Would EoIP work better w/the Cisco or the MT in achieving the above goal?

I have been a long time wireelss user of MT products and fancy myself fairly well versed in it’s use. This is just a little out of where I normally work so I am fishing for some hints before I dive in.

Please don’t send links from the wiki or the user manual, I’ve read them all, and I’ve read every post that either deals w/bonding or EoIP and really they are all half answered with no tangible answers/configs/results attached.

We’ve just done quite of bit of experimentation with bonding. This URL will help you understand their implementation more:

http://linux-net.osdl.org/index.php/Bonding

That said - here are some quick things.

  1. Bonding will only work with MT (or possibly another linux bonding endpoint per the above URL).

  2. Note that your max speeds will only be the # of devices * the slowest one of the links. For instance, a set of cable modems at 512k, 512k, and 1024k will only give you 1.5mb, not 2mb. This is because of round robin, each packet goes out the next slave.

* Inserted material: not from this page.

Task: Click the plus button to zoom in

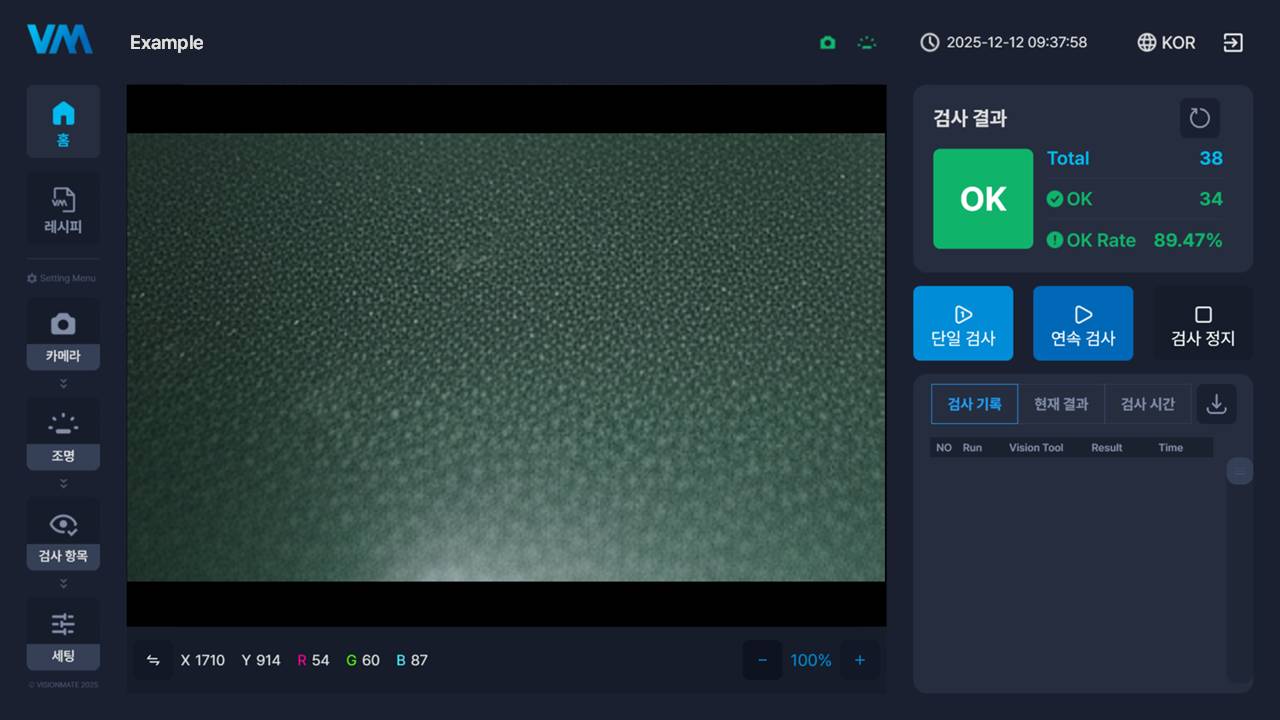Action: click(x=859, y=660)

  3. TCP retransmissions and packet reordering … it can be a big problem in some cases. You might see 20-30mb and then all of a sudden you see 10mb. TCP will throttle to make sure everything is correct. UDP has no guaranteed delivery, so its possible for packets to arrive out of order and cause voip or other udp services problems. This could be a killer, depends on what your use is of the bandwidth.

  4. You can only bond ethernet interfaces. We bonded 3 l2tp tunnels running on 3 cable modems using EoIP on top of l2tp. All 3 EoIP tunnels became slaves.

Either way, its pretty cool to get faster bandwidth even if its not perfect.

PS - If anyone is interested in using MT in a bonded scenario using our bandwidth let me know offline. We’re hoping to offer it as a service in the future but we need testers.

Sam

Thanks Sam - good info on the URL about bonding.

We may just have to use EoIP - we use VoIP quite a bit…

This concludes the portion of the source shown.